Provided records:
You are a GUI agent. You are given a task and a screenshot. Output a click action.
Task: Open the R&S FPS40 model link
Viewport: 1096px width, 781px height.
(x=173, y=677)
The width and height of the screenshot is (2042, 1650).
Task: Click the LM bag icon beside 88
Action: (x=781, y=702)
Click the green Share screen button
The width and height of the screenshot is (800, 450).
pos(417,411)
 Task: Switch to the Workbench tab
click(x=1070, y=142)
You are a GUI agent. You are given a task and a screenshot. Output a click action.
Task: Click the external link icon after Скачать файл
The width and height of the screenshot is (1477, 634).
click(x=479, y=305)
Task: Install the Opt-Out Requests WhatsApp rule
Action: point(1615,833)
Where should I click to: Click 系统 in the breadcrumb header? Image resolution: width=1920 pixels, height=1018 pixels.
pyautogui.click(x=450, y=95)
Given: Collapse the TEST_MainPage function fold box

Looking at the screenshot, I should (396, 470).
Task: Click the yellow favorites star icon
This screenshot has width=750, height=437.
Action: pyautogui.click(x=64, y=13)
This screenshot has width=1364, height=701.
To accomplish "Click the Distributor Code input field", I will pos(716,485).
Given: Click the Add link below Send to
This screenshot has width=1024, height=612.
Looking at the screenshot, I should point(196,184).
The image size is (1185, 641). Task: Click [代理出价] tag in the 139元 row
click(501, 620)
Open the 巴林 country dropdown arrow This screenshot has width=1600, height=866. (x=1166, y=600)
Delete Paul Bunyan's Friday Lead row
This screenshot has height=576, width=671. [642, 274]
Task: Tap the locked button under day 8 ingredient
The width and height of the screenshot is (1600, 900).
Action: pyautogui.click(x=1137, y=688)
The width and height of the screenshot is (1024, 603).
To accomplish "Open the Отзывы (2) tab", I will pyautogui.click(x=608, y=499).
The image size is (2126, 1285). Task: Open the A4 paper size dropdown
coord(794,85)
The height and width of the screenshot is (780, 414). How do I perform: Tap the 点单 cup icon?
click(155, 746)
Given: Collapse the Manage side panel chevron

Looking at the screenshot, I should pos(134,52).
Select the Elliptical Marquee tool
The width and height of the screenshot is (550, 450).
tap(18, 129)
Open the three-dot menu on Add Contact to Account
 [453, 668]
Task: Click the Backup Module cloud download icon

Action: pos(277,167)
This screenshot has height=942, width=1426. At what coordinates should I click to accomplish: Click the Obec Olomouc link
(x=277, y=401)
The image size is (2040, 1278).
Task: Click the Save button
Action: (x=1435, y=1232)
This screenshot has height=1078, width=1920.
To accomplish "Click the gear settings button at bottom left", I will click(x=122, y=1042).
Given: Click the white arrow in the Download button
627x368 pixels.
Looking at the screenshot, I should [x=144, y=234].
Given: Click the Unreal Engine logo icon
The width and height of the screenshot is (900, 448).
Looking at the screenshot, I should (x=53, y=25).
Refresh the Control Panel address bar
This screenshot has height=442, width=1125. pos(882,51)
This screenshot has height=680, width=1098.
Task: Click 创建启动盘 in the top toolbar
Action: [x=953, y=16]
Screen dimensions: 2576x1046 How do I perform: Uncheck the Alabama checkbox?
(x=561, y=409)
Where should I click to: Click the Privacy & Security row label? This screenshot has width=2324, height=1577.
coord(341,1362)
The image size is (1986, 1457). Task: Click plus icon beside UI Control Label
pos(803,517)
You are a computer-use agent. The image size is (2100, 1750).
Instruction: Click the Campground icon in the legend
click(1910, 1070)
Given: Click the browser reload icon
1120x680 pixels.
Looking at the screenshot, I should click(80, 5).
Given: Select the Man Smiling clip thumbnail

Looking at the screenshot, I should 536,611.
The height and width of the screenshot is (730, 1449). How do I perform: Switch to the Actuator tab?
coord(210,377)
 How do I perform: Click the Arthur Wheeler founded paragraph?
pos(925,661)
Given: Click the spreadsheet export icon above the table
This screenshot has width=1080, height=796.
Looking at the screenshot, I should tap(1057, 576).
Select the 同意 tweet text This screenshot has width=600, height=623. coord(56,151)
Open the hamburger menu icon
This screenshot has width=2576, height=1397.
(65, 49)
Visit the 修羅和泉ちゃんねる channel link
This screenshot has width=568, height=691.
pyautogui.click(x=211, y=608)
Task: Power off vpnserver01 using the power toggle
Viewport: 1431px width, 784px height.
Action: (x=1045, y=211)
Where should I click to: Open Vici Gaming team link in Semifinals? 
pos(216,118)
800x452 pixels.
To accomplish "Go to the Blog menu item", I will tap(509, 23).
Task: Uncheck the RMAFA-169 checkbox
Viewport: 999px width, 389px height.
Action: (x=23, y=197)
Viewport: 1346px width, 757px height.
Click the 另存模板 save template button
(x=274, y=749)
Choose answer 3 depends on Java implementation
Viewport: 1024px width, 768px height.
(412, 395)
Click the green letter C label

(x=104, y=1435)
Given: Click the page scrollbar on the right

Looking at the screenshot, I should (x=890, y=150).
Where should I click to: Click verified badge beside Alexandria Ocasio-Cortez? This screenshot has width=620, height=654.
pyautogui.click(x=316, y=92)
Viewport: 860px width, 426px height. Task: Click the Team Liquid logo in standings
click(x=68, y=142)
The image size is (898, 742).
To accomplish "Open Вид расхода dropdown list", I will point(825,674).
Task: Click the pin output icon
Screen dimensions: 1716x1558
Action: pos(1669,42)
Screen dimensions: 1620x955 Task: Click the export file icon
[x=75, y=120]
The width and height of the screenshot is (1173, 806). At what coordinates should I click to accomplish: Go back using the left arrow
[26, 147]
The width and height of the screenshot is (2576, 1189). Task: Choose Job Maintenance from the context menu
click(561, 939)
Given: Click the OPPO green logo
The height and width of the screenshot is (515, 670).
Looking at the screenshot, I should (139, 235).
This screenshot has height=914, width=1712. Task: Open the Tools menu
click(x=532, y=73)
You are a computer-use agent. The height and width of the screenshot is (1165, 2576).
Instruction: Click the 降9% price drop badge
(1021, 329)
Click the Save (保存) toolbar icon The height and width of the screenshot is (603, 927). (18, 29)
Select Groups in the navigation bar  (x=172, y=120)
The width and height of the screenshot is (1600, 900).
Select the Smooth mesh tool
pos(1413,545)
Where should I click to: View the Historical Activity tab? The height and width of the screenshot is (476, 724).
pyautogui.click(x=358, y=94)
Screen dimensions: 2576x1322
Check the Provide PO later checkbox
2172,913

Set task:
Rename "Given:" to "Goal:" in every row above, leaving everything else unchanged.

Exercise output:
You are a GUI agent. You are given a task and a screenshot. Output a click action.
Task: Open the R&S FPS40 model link
Viewport: 1096px width, 781px height.
(x=173, y=677)
The width and height of the screenshot is (2042, 1650).
Task: Click the LM bag icon beside 88
Action: (x=781, y=702)
Click the green Share screen button
The width and height of the screenshot is (800, 450).
pos(417,411)
 Task: Switch to the Workbench tab
click(x=1070, y=142)
You are a GUI agent. You are given a task and a screenshot. Output a click action.
Task: Click the external link icon after Скачать файл
The width and height of the screenshot is (1477, 634).
click(x=479, y=305)
Task: Install the Opt-Out Requests WhatsApp rule
Action: point(1615,833)
Where should I click to: Click 系统 in the breadcrumb header? Image resolution: width=1920 pixels, height=1018 pixels.
pyautogui.click(x=450, y=95)
Goal: Collapse the TEST_MainPage function fold box

Looking at the screenshot, I should (396, 470).
Task: Click the yellow favorites star icon
This screenshot has width=750, height=437.
Action: pyautogui.click(x=64, y=13)
This screenshot has width=1364, height=701.
To accomplish "Click the Distributor Code input field", I will pos(716,485).
Goal: Click the Add link below Send to
This screenshot has width=1024, height=612.
Looking at the screenshot, I should point(196,184).
The image size is (1185, 641). Task: Click [代理出价] tag in the 139元 row
click(501, 620)
Open the 巴林 country dropdown arrow This screenshot has width=1600, height=866. (x=1166, y=600)
Delete Paul Bunyan's Friday Lead row
This screenshot has height=576, width=671. [642, 274]
Task: Tap the locked button under day 8 ingredient
The width and height of the screenshot is (1600, 900).
Action: pyautogui.click(x=1137, y=688)
The width and height of the screenshot is (1024, 603).
To accomplish "Open the Отзывы (2) tab", I will pyautogui.click(x=608, y=499).
The image size is (2126, 1285). Task: Open the A4 paper size dropdown
coord(794,85)
The height and width of the screenshot is (780, 414). How do I perform: Tap the 点单 cup icon?
click(155, 746)
Goal: Collapse the Manage side panel chevron

Looking at the screenshot, I should pos(134,52).
Select the Elliptical Marquee tool
The width and height of the screenshot is (550, 450).
tap(18, 129)
Open the three-dot menu on Add Contact to Account
 [453, 668]
Task: Click the Backup Module cloud download icon

Action: pos(277,167)
This screenshot has height=942, width=1426. At what coordinates should I click to accomplish: Click the Obec Olomouc link
(x=277, y=401)
The image size is (2040, 1278).
Task: Click the Save button
Action: (x=1435, y=1232)
This screenshot has height=1078, width=1920.
To accomplish "Click the gear settings button at bottom left", I will click(x=122, y=1042).
Goal: Click the white arrow in the Download button
627x368 pixels.
Looking at the screenshot, I should [x=144, y=234].
Goal: Click the Unreal Engine logo icon
The width and height of the screenshot is (900, 448).
Looking at the screenshot, I should (x=53, y=25).
Refresh the Control Panel address bar
This screenshot has height=442, width=1125. pos(882,51)
This screenshot has height=680, width=1098.
Task: Click 创建启动盘 in the top toolbar
Action: [x=953, y=16]
Screen dimensions: 2576x1046 How do I perform: Uncheck the Alabama checkbox?
(x=561, y=409)
Where should I click to: Click the Privacy & Security row label? This screenshot has width=2324, height=1577.
coord(341,1362)
The image size is (1986, 1457). Task: Click plus icon beside UI Control Label
pos(803,517)
You are a computer-use agent. The image size is (2100, 1750).
Instruction: Click the Campground icon in the legend
click(1910, 1070)
Goal: Click the browser reload icon
1120x680 pixels.
Looking at the screenshot, I should click(80, 5).
Goal: Select the Man Smiling clip thumbnail

Looking at the screenshot, I should 536,611.
The height and width of the screenshot is (730, 1449). How do I perform: Switch to the Actuator tab?
coord(210,377)
 How do I perform: Click the Arthur Wheeler founded paragraph?
pos(925,661)
Goal: Click the spreadsheet export icon above the table
This screenshot has width=1080, height=796.
Looking at the screenshot, I should tap(1057, 576).
Select the 同意 tweet text This screenshot has width=600, height=623. coord(56,151)
Open the hamburger menu icon
This screenshot has width=2576, height=1397.
(65, 49)
Visit the 修羅和泉ちゃんねる channel link
This screenshot has width=568, height=691.
pyautogui.click(x=211, y=608)
Task: Power off vpnserver01 using the power toggle
Viewport: 1431px width, 784px height.
Action: (x=1045, y=211)
Where should I click to: Open Vici Gaming team link in Semifinals? 
pos(216,118)
800x452 pixels.
To accomplish "Go to the Blog menu item", I will tap(509, 23).
Task: Uncheck the RMAFA-169 checkbox
Viewport: 999px width, 389px height.
Action: (x=23, y=197)
Viewport: 1346px width, 757px height.
Click the 另存模板 save template button
(x=274, y=749)
Choose answer 3 depends on Java implementation
Viewport: 1024px width, 768px height.
(412, 395)
Click the green letter C label

(x=104, y=1435)
Goal: Click the page scrollbar on the right

Looking at the screenshot, I should (x=890, y=150).
Where should I click to: Click verified badge beside Alexandria Ocasio-Cortez? This screenshot has width=620, height=654.
pyautogui.click(x=316, y=92)
Viewport: 860px width, 426px height. Task: Click the Team Liquid logo in standings
click(x=68, y=142)
The image size is (898, 742).
To accomplish "Open Вид расхода dropdown list", I will point(825,674).
Task: Click the pin output icon
Screen dimensions: 1716x1558
Action: pos(1669,42)
Screen dimensions: 1620x955 Task: Click the export file icon
[x=75, y=120]
The width and height of the screenshot is (1173, 806). At what coordinates should I click to accomplish: Go back using the left arrow
[26, 147]
The width and height of the screenshot is (2576, 1189). Task: Choose Job Maintenance from the context menu
click(561, 939)
Goal: Click the OPPO green logo
The height and width of the screenshot is (515, 670).
Looking at the screenshot, I should (139, 235).
This screenshot has height=914, width=1712. Task: Open the Tools menu
click(x=532, y=73)
You are a computer-use agent. The height and width of the screenshot is (1165, 2576).
Instruction: Click the 降9% price drop badge
(1021, 329)
Click the Save (保存) toolbar icon The height and width of the screenshot is (603, 927). (18, 29)
Select Groups in the navigation bar  (x=172, y=120)
The width and height of the screenshot is (1600, 900).
Select the Smooth mesh tool
pos(1413,545)
Where should I click to: View the Historical Activity tab? The height and width of the screenshot is (476, 724).
pyautogui.click(x=358, y=94)
Screen dimensions: 2576x1322
Check the Provide PO later checkbox
2172,913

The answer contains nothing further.